Bis 1981 wiesen Vormundschaftsbehörden Tausende unschuldiger Menschen in Anstalten oder Gefängnisse ein, nur weil sie als arbeitsscheu oder liederlich galten. Gegen die Einweisung konnten sich die Betroffenen nicht einmal vor einem Gericht wehren. Der Beobachter machte diese Missstände publik und forderte Wiedergutmachung. Am 10. September 2010 entschuldigte sich Bundesrätin Eveline Widmer-Schlumpf (siehe Artikel zum Thema). Nun reagiert auch das Parlament.

Nationalräte sämtlicher Bundesratsparteien und selbst Nationalratspräsident Jean René Germanier FDP verlangen in einer parlamentarischen Initiative ein Gesetz zur Rehabilitierung der administrativ Versorgten. Das Parlament soll sich für das Unrecht entschuldigen, für freien Zugang zu den Akten sorgen und sich verpflichten, die Vorgänge historisch aufarbeiten zu lassen, heisst es im Vorstoss von SP-Nationalrat Paul Rechsteiner.

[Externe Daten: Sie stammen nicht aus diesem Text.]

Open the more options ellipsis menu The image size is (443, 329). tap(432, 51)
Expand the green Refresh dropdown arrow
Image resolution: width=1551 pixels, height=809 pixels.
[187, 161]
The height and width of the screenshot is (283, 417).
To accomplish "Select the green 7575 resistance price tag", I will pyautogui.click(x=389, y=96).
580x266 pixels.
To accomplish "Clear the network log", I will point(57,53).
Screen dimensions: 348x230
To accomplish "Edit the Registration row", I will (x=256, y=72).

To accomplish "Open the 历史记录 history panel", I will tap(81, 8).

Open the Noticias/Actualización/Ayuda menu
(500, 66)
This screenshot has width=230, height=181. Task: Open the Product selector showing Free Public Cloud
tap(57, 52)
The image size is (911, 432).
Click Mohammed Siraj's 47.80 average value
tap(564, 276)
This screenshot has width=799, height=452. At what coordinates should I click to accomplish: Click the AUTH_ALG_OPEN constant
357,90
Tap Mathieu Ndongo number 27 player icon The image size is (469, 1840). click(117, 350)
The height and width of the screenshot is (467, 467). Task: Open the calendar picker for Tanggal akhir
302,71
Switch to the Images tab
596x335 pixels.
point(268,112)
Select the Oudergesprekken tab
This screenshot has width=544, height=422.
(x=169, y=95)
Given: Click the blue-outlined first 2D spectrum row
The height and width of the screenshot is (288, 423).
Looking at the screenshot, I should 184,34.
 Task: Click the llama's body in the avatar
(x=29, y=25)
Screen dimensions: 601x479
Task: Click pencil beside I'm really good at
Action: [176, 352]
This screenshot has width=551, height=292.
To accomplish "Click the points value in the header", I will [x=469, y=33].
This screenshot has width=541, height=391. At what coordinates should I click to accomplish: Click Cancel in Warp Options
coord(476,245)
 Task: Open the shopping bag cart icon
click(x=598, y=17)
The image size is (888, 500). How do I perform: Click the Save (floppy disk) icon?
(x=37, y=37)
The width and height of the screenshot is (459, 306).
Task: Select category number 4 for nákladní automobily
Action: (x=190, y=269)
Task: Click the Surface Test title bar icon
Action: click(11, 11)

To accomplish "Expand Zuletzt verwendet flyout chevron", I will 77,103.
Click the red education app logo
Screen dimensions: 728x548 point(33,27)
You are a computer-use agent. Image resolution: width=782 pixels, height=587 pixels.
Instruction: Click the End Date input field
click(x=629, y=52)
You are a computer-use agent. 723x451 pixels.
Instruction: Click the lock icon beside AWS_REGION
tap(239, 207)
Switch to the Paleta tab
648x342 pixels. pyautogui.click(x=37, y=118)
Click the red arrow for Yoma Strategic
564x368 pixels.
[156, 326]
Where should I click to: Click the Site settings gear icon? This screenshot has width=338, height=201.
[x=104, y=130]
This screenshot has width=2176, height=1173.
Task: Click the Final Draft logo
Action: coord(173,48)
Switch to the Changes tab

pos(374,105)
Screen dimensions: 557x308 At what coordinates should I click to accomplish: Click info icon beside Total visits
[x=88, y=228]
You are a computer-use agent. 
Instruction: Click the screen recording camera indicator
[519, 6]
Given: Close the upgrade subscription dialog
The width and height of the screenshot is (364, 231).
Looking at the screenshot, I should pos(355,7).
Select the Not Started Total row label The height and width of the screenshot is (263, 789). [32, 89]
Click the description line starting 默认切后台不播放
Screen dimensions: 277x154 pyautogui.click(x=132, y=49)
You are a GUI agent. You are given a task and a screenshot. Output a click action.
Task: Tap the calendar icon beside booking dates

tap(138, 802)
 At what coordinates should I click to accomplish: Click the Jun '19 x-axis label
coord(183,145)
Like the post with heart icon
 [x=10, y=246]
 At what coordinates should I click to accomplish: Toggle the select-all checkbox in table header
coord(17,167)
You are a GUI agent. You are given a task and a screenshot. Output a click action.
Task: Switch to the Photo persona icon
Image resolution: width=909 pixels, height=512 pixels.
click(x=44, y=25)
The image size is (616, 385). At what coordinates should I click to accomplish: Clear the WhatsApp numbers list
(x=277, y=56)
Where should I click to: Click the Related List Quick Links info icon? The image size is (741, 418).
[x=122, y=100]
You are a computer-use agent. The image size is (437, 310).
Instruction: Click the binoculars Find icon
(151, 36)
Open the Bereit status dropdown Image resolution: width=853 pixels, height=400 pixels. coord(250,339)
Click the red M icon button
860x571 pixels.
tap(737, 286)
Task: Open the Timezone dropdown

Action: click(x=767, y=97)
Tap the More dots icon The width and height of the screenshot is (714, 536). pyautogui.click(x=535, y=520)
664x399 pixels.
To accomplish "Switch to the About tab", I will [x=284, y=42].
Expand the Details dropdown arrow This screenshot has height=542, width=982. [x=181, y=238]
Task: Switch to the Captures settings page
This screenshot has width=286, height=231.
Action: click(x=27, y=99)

«Es ist an der Zeit, dass auch das Parlament als oberste Gewalt der Schweiz das Unrecht anerkennt, das diesen Menschen angetan wurde», begründet Rechsteiner. Der Staat müsse auch Geld für die Forschung sprechen, «damit dieses dunkle Kapitel der Schweizer Geschichte endlich aufgearbeitet wird.» Nicht gefordert wird eine finanzielle Wiedergutmachung. «Die Konsequenzen der Aufarbeitung müssen aber später thematisiert werden», meint der Nationalrat. Mit der vorliegenden Initiative werde das Maximum dessen erreicht, was derzeit politisch umsetzbar sei. «Das ist aber viel mehr, als noch vor kurzem vorstellbar war.»